Id. Moreover, the defendant “engaged in conduct beyond what occurred in Johnson Associates.” Id. In Johnson Associates, the defendant had actively scheduled and requested discovery responses, but no written responses had been exchanged and no depositions had taken place when the defendant moved to compel arbitration. Id. (citation omitted). By contrast, in Schwebke, “far more extensive discovery was nearly complete.” Id. True, the defendant in Schwebke had not filed a counterclaim, like the defendant in Johnson Associates. Id. at 976. But, the Sixth Circuit made clear, “the waiver analysis rests on the totality of the circumstances—not any bright line rule.” Id. (citation omitted). Considering the totality of the circumstances, the Sixth Circuit held that the - 12 - defendant “implicitly waived its right to compel arbitration because its conduct was completely inconsistent with reliance on its arbitration right.” Id. at 977; see also Schnatter v. 247 Group, LLC, No. 3:20-CV-3-BJB, 2024 WL 4369898, at *1 (W.D. Ky. Sept. 30, 2024) (denying motion to compel arbitration where “[a]lmost half a decade, tens of thousands of pages of discovery, and
handfuls of motions (some dispositive) came and went before [the defendant] filed a motion to arbitrate”). In a more recent case out of the United States District Court for the Eastern District of Kentucky, the district court granted a motion to compel arbitration, finding that no waiver occurred. In that case, Johnson v. HCL America, Inc., 5:24-cv-000380-GFVT, 2025 WL 3252399 (E.D. Ky. Nov. 18, 2025), the plaintiff sued its employer, but the defendant removed the case to federal court and timely filed an answer that raised arbitration in its affirmative defenses.
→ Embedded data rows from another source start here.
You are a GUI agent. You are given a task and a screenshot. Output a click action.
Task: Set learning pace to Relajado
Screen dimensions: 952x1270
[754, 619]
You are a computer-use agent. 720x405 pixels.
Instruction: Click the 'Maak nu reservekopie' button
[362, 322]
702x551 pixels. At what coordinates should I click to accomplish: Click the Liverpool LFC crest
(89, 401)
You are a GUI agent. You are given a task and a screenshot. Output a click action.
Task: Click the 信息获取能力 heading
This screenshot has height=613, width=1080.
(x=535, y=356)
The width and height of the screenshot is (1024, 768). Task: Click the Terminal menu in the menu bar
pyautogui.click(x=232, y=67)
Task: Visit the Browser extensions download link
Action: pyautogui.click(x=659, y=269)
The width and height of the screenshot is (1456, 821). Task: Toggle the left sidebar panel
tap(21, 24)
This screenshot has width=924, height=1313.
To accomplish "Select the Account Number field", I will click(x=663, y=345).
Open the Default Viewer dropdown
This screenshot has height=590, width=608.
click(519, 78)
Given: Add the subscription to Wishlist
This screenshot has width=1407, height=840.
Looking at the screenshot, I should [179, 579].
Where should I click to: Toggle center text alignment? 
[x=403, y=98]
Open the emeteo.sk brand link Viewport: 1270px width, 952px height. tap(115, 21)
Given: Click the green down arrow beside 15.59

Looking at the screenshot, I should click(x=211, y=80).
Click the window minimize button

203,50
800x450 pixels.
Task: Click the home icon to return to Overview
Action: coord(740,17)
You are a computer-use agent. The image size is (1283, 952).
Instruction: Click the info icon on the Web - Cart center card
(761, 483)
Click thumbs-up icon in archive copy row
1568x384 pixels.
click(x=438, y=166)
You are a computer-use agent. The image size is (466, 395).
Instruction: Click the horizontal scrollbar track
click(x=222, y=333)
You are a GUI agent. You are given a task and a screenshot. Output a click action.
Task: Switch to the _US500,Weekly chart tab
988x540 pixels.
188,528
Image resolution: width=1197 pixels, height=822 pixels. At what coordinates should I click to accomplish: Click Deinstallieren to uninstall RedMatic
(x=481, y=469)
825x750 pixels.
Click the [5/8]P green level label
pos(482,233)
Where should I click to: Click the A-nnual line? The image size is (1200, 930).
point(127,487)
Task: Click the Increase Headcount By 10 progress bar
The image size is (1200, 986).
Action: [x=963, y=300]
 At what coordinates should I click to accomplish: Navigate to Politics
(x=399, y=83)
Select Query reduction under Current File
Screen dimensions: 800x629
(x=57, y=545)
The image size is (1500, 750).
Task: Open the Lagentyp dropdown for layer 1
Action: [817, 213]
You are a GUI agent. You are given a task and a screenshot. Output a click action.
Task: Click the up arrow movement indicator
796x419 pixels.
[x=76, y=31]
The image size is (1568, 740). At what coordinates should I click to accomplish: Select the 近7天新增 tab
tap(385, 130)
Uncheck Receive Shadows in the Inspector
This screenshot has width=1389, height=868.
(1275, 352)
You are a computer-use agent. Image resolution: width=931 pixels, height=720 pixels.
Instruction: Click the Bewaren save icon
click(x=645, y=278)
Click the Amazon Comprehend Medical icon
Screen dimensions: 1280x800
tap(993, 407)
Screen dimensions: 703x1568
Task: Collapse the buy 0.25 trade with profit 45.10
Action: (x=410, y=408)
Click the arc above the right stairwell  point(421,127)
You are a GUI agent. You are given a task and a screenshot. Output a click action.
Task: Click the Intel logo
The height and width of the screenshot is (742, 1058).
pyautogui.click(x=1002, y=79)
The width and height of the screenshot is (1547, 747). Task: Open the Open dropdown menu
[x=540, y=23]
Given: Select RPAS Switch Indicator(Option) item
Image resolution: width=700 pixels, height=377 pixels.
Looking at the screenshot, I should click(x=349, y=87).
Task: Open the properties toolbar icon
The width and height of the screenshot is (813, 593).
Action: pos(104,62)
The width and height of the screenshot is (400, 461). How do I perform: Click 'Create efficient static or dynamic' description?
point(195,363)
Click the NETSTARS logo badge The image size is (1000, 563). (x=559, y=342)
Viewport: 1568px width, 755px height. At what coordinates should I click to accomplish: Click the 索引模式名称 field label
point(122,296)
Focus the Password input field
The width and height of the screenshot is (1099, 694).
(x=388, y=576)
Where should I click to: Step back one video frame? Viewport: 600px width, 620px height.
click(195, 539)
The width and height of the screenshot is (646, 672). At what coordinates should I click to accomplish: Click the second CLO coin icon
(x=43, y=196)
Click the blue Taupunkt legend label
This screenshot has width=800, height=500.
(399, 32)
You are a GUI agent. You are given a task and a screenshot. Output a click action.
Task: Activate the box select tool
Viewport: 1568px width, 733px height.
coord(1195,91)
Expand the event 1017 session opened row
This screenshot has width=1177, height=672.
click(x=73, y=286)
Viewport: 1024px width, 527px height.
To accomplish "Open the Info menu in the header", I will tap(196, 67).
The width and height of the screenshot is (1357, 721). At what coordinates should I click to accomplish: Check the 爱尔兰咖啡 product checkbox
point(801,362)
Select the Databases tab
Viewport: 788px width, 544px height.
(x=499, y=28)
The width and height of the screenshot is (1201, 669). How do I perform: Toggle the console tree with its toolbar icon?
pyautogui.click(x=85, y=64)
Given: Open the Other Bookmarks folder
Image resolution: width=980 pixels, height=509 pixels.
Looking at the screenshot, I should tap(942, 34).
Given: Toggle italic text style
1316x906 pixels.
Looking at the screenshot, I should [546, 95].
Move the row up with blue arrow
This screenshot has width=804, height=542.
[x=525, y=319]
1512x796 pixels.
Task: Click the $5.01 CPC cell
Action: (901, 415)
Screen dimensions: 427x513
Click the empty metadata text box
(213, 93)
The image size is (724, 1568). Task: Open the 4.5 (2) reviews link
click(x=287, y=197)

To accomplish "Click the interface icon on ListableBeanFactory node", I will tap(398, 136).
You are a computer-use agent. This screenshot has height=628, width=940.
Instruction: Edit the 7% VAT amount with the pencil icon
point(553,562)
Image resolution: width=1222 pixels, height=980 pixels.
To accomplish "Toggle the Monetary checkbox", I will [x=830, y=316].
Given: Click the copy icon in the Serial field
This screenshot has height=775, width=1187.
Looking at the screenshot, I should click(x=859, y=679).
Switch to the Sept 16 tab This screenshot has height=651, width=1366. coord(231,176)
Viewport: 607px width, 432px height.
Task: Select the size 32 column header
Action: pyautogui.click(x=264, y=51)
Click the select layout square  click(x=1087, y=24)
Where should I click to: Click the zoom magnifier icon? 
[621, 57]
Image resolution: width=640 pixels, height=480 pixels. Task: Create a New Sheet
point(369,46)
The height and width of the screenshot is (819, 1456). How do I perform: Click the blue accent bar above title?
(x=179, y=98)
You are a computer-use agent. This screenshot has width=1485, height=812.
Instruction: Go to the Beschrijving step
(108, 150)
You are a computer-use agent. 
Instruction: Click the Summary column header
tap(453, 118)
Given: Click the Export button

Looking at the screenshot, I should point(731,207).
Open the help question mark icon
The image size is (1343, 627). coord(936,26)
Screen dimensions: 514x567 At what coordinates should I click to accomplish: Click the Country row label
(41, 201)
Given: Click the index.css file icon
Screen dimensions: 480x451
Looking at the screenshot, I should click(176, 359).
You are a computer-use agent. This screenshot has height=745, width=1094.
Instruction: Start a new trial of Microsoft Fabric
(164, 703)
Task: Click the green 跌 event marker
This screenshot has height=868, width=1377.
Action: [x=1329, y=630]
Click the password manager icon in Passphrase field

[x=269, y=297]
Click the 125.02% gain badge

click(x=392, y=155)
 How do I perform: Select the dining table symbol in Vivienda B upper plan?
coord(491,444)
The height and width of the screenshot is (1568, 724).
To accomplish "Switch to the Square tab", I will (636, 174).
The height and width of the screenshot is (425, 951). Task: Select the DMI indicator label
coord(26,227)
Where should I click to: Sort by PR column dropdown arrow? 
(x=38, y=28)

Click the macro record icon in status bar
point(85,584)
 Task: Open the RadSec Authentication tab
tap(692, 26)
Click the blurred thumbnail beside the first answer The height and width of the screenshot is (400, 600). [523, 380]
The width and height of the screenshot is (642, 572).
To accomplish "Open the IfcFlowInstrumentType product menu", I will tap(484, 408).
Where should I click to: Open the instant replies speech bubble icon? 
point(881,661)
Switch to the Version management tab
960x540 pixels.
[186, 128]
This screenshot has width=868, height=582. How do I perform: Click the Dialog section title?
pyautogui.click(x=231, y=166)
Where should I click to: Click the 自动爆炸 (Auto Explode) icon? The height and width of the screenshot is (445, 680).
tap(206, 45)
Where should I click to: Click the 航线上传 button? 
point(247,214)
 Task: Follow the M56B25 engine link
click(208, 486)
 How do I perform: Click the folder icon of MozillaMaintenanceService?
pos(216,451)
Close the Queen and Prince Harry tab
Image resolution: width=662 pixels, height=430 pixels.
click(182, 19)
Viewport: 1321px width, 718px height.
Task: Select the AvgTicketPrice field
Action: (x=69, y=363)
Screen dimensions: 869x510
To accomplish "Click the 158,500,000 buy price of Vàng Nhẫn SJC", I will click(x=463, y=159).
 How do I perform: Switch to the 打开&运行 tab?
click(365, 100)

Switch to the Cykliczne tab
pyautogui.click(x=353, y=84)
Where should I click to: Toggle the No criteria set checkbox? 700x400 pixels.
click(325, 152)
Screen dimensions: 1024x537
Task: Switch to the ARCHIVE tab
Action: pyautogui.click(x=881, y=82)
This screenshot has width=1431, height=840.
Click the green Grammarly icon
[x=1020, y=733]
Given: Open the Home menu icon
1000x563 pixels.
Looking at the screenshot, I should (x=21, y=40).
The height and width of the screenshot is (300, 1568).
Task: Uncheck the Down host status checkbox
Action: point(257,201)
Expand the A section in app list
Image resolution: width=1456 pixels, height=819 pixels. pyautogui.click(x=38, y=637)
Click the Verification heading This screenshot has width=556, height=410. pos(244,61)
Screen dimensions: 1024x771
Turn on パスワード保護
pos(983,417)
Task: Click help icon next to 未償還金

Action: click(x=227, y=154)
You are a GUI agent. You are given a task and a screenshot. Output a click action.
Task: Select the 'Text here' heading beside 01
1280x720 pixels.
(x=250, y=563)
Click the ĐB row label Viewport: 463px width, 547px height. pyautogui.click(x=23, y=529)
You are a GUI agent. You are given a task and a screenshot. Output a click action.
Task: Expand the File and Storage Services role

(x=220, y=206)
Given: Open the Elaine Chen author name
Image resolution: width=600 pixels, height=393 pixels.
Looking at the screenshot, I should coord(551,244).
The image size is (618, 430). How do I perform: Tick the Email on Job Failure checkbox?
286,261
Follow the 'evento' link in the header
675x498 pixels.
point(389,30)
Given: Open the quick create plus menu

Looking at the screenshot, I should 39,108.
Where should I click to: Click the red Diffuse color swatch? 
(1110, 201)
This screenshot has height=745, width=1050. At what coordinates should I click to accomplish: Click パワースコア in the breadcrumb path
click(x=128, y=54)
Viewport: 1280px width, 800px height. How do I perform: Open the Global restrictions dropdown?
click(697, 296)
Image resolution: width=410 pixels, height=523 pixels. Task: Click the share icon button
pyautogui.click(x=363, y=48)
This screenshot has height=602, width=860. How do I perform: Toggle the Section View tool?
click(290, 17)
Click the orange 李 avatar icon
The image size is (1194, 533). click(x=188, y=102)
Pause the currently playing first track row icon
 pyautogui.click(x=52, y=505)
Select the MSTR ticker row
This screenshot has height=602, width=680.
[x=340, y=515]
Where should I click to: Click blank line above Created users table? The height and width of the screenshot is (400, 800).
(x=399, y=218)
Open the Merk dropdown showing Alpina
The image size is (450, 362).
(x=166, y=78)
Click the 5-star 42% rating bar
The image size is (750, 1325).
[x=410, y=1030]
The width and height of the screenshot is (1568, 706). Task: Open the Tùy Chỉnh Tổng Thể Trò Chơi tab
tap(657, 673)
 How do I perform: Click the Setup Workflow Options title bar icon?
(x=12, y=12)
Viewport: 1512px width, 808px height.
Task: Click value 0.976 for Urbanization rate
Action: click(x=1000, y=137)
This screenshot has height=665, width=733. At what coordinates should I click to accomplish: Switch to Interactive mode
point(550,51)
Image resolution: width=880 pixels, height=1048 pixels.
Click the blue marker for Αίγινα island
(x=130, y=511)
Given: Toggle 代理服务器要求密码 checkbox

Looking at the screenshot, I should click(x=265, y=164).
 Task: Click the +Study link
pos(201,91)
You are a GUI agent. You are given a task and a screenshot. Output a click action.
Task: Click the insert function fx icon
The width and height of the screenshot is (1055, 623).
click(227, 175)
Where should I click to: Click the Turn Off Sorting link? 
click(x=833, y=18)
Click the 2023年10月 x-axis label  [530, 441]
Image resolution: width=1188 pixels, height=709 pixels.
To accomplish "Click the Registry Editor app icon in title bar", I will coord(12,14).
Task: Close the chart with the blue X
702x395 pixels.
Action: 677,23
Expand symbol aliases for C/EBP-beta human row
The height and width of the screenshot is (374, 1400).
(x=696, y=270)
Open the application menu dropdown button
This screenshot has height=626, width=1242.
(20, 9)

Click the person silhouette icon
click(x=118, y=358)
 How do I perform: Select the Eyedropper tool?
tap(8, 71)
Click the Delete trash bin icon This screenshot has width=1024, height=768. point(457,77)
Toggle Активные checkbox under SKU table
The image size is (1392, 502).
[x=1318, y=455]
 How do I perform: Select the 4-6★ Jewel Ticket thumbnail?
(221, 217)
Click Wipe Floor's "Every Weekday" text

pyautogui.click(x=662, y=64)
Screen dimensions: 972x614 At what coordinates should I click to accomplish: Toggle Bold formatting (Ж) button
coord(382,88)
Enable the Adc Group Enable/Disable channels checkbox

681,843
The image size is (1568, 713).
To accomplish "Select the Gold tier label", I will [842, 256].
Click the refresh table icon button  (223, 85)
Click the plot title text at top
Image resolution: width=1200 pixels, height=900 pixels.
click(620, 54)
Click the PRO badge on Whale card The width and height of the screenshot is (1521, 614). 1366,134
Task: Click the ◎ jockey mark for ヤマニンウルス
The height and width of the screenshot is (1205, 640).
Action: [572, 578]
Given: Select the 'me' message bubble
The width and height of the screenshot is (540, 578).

Id. at *2, *5. It seems that, at this point in the proceedings, the parties were aware of a potential Dispute Resolution Agreement, but it was not clear if the plaintiff had signed the agreement or opted out of it. See id. at *5. The parties then exchanged written discovery requests, and one third-party
subpoena was issued. Id. at *2. During discovery, the defendant found the plaintiff’s Dispute Resolution Agreement and, when opposing counsel did not agree to proceed with arbitration, it filed a motion to compel, approximately seven months after raising arbitration in its answer. Id. In addressing the parties’ waiver arguments, the district court noted that the defendant raised arbitration as one of its twenty-four affirmative defenses “and even stated that it did not waive enforcement of the arbitration agreement.” Id. at *4. While the defendant did not mention arbitration again for several months, the defendant produced an unsigned copy of the Dispute Resolution Agreement to the plaintiff in discovery “while [it] took steps to ensure that [the plaintiff] had signed—and had not opted out of—the Agreement.” Id. at *4, 5. Moreover, the case - 13 - was still in its “early stages,” only “some discovery” had been exchanged, no dispositive motions had been filed, and to the extent the parties engaged in a Rule 26(f) planning meeting and exchanged discovery, such action had been ordered by the court. Id. This distinguished the case from Schwebke, the district court explained, because the parties in that case engaged in
significantly more discovery, and the defendant had not raised arbitration as an affirmative defense. Id. at *5. Still, the district court expressed concern that perhaps the defendant’s delay in seeking arbitration was an attempt to gain a tactical advantage by engaging in discovery that would not be available in arbitration. Id. at *4. Such behavior would support a finding of waiver. Id. (citing Schwebke, 96 F.4th at 977). Nevertheless, under the totality of the circumstances, the district court granted the motion to compel. Tinnell also points us to a case out of this Court, Wilson v. CPB Foods, LLC, 3:18-CV-14- CHB, 2018 WL 6528463 (W.D. Ky. Dec. 12, 2018). In that case, the plaintiff signed an arbitration agreement through his employment with the defendant, but nevertheless filed suit in federal court, alleging that the defendant-employer had violated the Americans with Disabilities Act. Id. at *1–
2. The defendant answered, asserting some affirmative defenses, preserving other affirmative defenses contained in the Federal Rules of Civil Procedure, and reserving the right to add additional affirmative defenses. Id. at *2. The parties engaged in a discovery planning conference, submitted their proposed discovery plan, and “engage in a period of discovery.” Id. The plaintiff’s deposition was scheduled, but the defendant canceled it, citing to the arbitration agreement. Id. The defendant then filed a motion to compel arbitration. Id. In addressing the parties’ waiver arguments, the Court relied on the two-part test in effect at that time, that is, it considered whether the defendant had acted completely inconsistently with its reliance on the arbitration agreement and whether the defendant’s delay in asserting the right to - 14 - arbitrate caused actual prejudice to the opposing party. Id. at *5. The Court first disposed of the argument that the defendant’s prelitigation conduct constituted waiver. Id. Turning to the defendant’s conduct after litigation commenced, the Court noted that only five months had elapsed between the filing of the case and the motion to compel. Id. at *6. The Court explained, While the Court agrees that these actions [i.e., engaging in discovery] are inconsistent with reliance upon the parties’ Arbitration Agreement, the Court does not find enough time passed between these inconsistent actions and when [the defendant] ultimately relied on the Arbitration Agreement to render its reliance on the agreement untimely. The case was still in its infancy, and only written discovery had been exchanged. It cannot be said that [the defendant] waived reliance on the Arbitration Agreement at this early stage.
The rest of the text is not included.